A mente criativa e crítica do médico que aplica a inovação na beira do leito, ao mesmo tempo que se comporta de modo translacional ao do pesquisador clínico, testemunha os realísticos encontros na beira do leito, a vida real dos métodos. É o efeito individualizado do lasix no portador de cardiopatia, diabético, edemaciado e hipovolêmico, bem como a desejável informação da arteriografia cotejada com a conveniência do uso de contraste pelo grau expressivo de insuficiência renal.
A mente necessita, então, ligar o nome de qualquer inovação- no caminho da consagração como rotina- ao translacional do ajuste, ou seja “traduzir” a conclusão da pesquisa clínica para o dialeto da individualidade daquele paciente. É ato criativo, síntese de tese com antítese, responsabilidade do médico. Muitas vezes, o médico se vê necessitado de se exigir com coragem criativa suficiente e proporcional para realizar mudanças na forma de relacionamento com diretrizes clínicas. É a consciência do compromisso de ser um profissional apesar da incertezas.
As diretrizes clínicas são eficientes para organizar o estado da arte, separa o joio do trigo de modo atualizado e competente. Elas não são, contudo, algemas, elas são bússolas. Considerando a mente, elas não devem exercer a cleptocracia, ou seja um poder totalitário sobre escolhas pelo roubo da mente do médico. Este deve compreender que faz parte da ética evitar a sedução narcísica de sempre refletir uma imagem da diretriz, não importa o senso direcionado para os ajustes.

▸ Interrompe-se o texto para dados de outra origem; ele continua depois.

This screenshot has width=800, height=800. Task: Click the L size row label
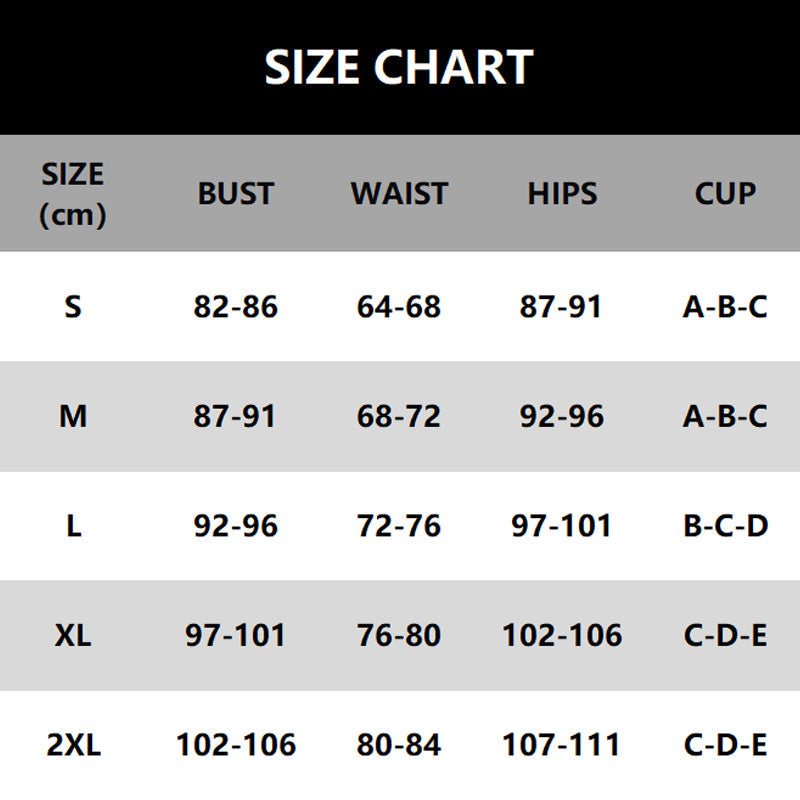(72, 526)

É imprescindível que fatos do paciente enquadrem-se em nomes clínicos, num jargão profissional. Eis necessários nome de sintoma, nome de síndrome, nome de exame complementar, nome de diagnóstico, nome de tratamento, nome de prevenção.

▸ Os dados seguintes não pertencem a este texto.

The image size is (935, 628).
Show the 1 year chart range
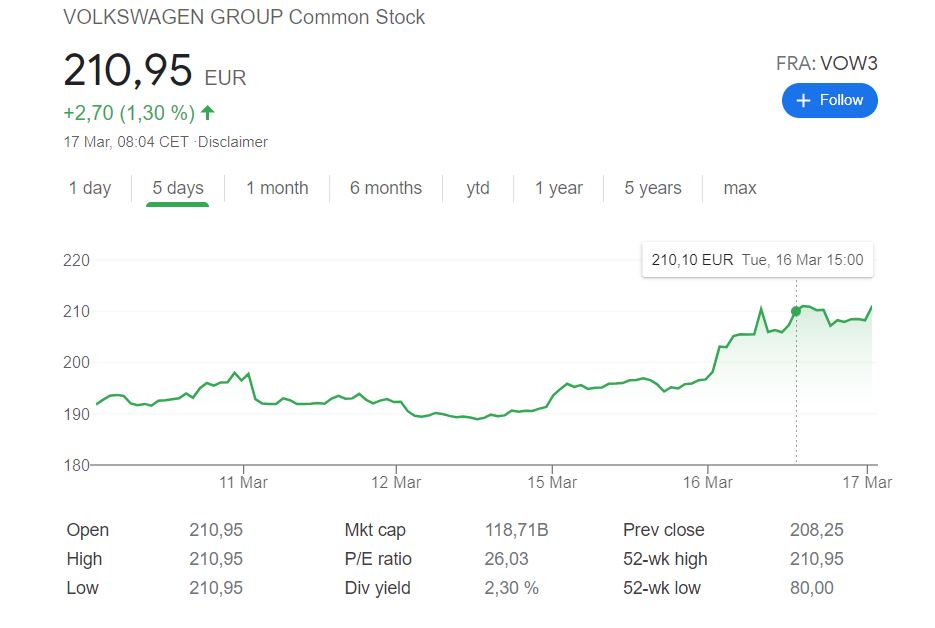(559, 188)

Assim, uma queixa importante para o paciente sem um nome tem alta chance de ficar perdida pela “falta de contribuição” na análise do médico, desaparece do processo mental do raciocínio clínico. A história da Medicina é uma sucessão de nomeação de fatos e, ter ultimamente escasseado, não significa esgotamento. Nenhum médico ignora que quando sintomas não definem uma circunstância clínica, muitas vezes, passam a ser reunidos como equivalentes, como pertencentes a uma atipia da enfermidade “de livro”, pois não se pode deixar de dar um nome conhecido/orientador.
Em suma, a mente do médico, embora não possa ser metrificada, admite uma enorme dimensão de memorização, crença, pensamento, incerteza, probabilidade, compaixão, receio, esperança, etc.., etc… Ela não é um objeto sólido, mas corre o risco de resultar liquefeita ou evaporada, sofrer desgastes com o tempo, seguir por bons ou por maus caminhos.
As conveniências a respeito da materialização do mente do profissional da saúde é tema de alto interesse da Bioética da Beira do leito.